Why is this happening?
In the short term, because the companies are facing acute financial pressures and public pressure to clean up their act. In the case of some water companies, the allegation is that they have been badly run in recent years. Many used valuable assets and reliable streams of income to borrow and load up debt, too much of which was siphoned off into generous “special dividends” for shareholders and at the expense of bill payers who had to service the debt. For example, it is more than 30 years since Britain boasted a new reservoir, during which time the population has risen by about 10 million.
Ofwat may or may not have been a competent regulator, but it simply doesn’t have the powers it needs over the firms’ financial management. If it did, there might not be much point in having water utilities in private ownership. Some companies are talking about selling off assets such as reservoirs to survive. In crude terms, some utility owners have been asset stripping businesses and loading them with an unbearable burden of debt, and now taxpayers and bill-payers are expected to step in.
In the longer term, much of the water infrastructure is extremely old and hasn’t benefited from much improvement even when water supply and sewage disposal were the responsibilities of local authorities. Many parts of Britain still rely on what was once world-leading Victorian pipework.
Will Thames Water go bust?
Remarkably, it is widely expected to. Its debts of around £18bn are simply too large to service without swingeing increases in bills and possible taxpayer assistance – subsidies that will end up in the pockets of the pension funds that rely on a steady stream of dividends rather than a steady stream of water to flush the loo.

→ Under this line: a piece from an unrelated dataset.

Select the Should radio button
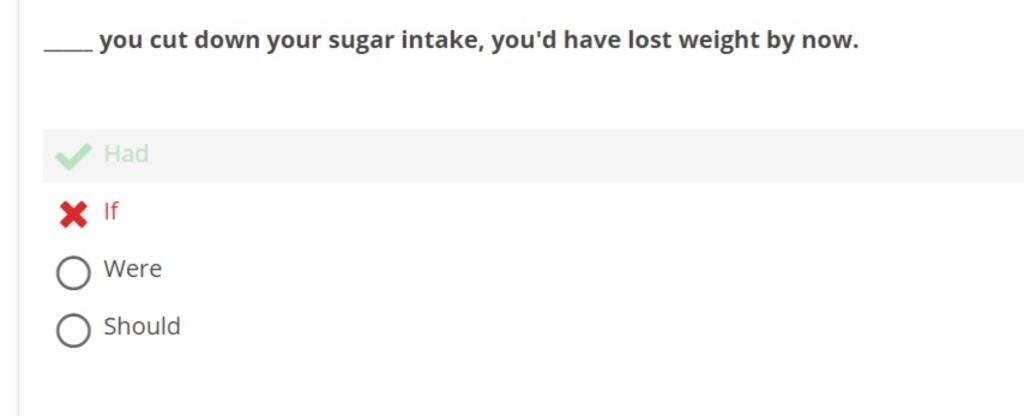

The latest news from Thames Water is that it has been fined £18.2m by Ofwat over “unjustified” dividend payments to shareholders – specifically, £158.3m paid in October 2023 and March 2024. The regulator says it will claw back £131.3m of the payments so it does not come out of customer bills. Thames Water claimed the payments were necessary to ensure it had ongoing access to debt markets which, you might say, is exactly the problem.
Thames Water is the biggest supplier in the country, and Whitehall officials have identified its collapse as a “critical risk”. If it did go bust, the supply of water and sewage services would continue – it’s unthinkable that the taps and toilets should run dry in an advanced economy – and the company would be placed in a special administrative structure, analogous to what happens with a failed bank. The cost of emergency nationalisation is unclear; it could easily run into billions. Not a great advert for privatisation.
Who gets the blame?
Ministers will inevitably be attacked but, like some other obvious recent disasters, it is very much an inherited problem long in the making. Fundamentally, privatisation (or at least the weak regulatory model adopted) was the policy of the Conservatives and they might be well advised not to try and make too much capital out of the coming crisis at Thames Water.